Exercise
Among the records that follow, find the line with "The height and width of the screenshot is (346, 726)." and the line with "Expand the Features dropdown". Set down those lines and all lines between them exactly, without adding anything.
==============================
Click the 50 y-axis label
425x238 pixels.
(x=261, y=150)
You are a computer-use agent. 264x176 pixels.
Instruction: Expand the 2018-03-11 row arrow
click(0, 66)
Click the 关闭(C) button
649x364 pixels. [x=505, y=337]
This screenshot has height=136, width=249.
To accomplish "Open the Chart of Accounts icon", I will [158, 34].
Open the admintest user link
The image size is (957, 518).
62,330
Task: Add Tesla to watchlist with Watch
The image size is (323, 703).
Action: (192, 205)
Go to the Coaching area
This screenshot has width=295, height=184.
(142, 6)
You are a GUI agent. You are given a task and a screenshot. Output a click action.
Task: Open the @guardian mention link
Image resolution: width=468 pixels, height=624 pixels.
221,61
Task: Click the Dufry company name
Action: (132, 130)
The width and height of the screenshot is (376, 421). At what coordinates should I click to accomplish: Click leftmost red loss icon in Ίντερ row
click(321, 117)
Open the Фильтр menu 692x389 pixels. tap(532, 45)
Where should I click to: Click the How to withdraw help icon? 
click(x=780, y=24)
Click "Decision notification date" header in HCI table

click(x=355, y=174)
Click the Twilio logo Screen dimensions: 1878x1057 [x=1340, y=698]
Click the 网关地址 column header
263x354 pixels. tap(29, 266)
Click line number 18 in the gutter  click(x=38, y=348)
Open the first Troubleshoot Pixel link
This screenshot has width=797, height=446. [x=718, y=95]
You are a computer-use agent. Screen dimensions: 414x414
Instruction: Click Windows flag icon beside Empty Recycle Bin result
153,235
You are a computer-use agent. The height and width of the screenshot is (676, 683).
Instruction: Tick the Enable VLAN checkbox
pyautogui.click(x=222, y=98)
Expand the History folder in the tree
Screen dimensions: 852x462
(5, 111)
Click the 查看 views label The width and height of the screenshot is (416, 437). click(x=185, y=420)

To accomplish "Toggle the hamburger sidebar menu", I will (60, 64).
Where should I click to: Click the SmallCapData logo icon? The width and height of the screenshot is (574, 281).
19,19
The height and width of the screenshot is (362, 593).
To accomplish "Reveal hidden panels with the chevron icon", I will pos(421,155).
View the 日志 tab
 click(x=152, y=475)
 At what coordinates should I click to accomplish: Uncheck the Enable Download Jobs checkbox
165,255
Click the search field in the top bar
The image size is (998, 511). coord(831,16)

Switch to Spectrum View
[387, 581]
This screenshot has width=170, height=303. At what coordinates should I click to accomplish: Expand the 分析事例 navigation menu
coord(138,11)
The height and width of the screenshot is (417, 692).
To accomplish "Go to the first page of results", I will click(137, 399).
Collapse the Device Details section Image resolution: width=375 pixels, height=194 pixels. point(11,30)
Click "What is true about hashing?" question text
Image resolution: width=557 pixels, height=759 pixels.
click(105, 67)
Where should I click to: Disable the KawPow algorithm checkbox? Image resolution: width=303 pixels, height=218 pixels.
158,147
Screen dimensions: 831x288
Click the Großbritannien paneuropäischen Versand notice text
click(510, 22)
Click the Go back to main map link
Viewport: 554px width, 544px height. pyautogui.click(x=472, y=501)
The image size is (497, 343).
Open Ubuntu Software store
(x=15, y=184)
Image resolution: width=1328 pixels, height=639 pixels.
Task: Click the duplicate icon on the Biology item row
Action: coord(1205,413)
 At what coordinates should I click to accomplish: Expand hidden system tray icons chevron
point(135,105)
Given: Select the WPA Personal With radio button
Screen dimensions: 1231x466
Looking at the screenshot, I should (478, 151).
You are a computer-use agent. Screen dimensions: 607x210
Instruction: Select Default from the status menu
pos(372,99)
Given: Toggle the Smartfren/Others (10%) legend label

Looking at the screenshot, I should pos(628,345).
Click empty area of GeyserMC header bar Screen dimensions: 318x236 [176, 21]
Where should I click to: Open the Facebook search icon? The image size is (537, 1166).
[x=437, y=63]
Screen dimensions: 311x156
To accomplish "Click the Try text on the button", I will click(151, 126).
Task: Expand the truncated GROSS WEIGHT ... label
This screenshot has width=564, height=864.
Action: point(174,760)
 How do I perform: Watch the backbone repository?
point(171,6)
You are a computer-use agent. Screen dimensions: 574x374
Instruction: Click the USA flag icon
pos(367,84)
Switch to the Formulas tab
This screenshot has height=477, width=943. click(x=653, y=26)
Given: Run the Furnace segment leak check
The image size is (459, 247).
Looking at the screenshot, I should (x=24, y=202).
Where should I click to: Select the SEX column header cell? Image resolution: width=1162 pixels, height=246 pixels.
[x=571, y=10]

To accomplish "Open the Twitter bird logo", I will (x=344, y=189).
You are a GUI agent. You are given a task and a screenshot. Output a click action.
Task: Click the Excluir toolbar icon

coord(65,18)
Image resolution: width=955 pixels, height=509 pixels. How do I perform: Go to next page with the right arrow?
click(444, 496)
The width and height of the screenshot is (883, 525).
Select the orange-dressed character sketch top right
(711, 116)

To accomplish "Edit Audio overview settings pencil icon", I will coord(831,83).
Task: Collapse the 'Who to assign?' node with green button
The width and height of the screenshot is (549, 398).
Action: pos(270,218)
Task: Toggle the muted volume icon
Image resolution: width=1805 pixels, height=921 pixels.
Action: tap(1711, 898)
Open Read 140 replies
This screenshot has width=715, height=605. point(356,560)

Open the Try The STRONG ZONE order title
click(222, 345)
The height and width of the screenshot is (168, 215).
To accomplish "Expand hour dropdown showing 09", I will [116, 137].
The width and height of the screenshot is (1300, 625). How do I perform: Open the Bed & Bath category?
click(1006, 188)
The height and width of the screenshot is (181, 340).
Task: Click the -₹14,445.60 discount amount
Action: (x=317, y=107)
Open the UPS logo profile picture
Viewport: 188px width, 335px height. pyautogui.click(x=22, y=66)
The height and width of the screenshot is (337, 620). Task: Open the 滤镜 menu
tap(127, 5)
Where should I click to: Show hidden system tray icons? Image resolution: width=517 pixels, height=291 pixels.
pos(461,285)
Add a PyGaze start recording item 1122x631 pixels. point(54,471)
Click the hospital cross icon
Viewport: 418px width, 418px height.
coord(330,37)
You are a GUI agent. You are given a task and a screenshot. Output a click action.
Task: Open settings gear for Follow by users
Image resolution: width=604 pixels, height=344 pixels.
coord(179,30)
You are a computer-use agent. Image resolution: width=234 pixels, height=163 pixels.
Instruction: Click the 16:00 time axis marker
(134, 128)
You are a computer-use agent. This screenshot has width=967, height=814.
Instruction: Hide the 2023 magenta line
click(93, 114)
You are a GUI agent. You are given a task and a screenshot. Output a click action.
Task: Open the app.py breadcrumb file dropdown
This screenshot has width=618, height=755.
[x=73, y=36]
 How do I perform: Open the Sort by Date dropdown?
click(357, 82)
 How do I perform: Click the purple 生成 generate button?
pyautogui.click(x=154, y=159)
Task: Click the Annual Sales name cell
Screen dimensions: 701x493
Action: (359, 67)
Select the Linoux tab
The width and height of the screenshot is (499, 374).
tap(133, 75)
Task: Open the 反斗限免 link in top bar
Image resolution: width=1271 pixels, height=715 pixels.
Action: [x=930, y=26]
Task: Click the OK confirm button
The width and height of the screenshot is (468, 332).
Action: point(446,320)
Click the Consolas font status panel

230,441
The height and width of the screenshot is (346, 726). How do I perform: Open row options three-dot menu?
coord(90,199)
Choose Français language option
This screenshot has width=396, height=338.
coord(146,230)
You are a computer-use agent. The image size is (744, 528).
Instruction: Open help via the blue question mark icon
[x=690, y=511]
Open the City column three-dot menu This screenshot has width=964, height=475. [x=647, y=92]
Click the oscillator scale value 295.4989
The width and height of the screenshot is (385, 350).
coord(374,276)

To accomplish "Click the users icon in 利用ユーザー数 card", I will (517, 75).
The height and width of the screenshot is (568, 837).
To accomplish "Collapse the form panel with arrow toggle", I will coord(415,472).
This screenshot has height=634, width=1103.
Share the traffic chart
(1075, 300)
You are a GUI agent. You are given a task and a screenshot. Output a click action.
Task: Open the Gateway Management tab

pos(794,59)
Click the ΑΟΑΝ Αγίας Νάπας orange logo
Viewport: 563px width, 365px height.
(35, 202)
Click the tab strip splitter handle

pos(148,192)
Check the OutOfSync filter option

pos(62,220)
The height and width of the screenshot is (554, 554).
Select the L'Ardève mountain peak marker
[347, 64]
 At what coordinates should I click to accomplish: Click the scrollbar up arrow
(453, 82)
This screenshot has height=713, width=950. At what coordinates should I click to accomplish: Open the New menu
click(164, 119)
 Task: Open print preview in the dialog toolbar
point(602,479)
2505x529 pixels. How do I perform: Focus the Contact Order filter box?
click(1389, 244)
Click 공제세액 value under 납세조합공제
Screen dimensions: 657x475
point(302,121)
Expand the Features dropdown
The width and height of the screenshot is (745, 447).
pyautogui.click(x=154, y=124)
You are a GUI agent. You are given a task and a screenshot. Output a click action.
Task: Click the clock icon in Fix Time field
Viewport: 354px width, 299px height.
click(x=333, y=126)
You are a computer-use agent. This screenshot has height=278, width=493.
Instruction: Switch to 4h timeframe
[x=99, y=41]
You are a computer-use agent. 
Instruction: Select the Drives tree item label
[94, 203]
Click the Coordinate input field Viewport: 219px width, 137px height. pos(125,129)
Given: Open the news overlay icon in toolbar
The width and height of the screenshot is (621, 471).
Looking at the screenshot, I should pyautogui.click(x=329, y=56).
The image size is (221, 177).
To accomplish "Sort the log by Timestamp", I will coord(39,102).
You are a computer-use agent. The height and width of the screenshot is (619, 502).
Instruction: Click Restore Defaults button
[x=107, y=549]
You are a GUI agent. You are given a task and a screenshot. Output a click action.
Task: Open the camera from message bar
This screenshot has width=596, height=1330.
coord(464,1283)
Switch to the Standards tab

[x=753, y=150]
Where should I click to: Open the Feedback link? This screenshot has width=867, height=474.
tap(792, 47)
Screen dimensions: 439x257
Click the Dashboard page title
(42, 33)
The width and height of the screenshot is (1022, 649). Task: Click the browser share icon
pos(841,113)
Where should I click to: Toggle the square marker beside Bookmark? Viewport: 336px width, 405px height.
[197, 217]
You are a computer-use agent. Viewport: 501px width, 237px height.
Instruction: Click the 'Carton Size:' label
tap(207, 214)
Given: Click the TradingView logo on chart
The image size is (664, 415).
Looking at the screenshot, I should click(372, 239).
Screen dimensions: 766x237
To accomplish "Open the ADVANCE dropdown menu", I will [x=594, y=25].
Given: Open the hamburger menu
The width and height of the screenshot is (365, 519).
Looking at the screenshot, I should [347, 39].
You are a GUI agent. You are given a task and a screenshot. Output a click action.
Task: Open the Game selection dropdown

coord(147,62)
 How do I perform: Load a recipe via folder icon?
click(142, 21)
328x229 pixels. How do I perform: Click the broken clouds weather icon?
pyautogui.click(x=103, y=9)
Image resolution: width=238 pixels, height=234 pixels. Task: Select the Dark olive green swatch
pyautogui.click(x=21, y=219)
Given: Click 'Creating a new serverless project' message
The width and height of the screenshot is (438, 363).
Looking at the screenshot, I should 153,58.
==============================
Solution to the exercise
The height and width of the screenshot is (346, 726). How do I perform: Open row options three-dot menu?
coord(90,199)
Choose Français language option
This screenshot has width=396, height=338.
coord(146,230)
You are a computer-use agent. The image size is (744, 528).
Instruction: Open help via the blue question mark icon
[x=690, y=511]
Open the City column three-dot menu This screenshot has width=964, height=475. [x=647, y=92]
Click the oscillator scale value 295.4989
The width and height of the screenshot is (385, 350).
coord(374,276)

To accomplish "Click the users icon in 利用ユーザー数 card", I will (517, 75).
The height and width of the screenshot is (568, 837).
To accomplish "Collapse the form panel with arrow toggle", I will coord(415,472).
This screenshot has height=634, width=1103.
Share the traffic chart
(1075, 300)
You are a GUI agent. You are given a task and a screenshot. Output a click action.
Task: Open the Gateway Management tab

pos(794,59)
Click the ΑΟΑΝ Αγίας Νάπας orange logo
Viewport: 563px width, 365px height.
(35, 202)
Click the tab strip splitter handle

pos(148,192)
Check the OutOfSync filter option

pos(62,220)
The height and width of the screenshot is (554, 554).
Select the L'Ardève mountain peak marker
[347, 64]
 At what coordinates should I click to accomplish: Click the scrollbar up arrow
(453, 82)
This screenshot has height=713, width=950. At what coordinates should I click to accomplish: Open the New menu
click(164, 119)
 Task: Open print preview in the dialog toolbar
point(602,479)
2505x529 pixels. How do I perform: Focus the Contact Order filter box?
click(1389, 244)
Click 공제세액 value under 납세조합공제
Screen dimensions: 657x475
point(302,121)
Expand the Features dropdown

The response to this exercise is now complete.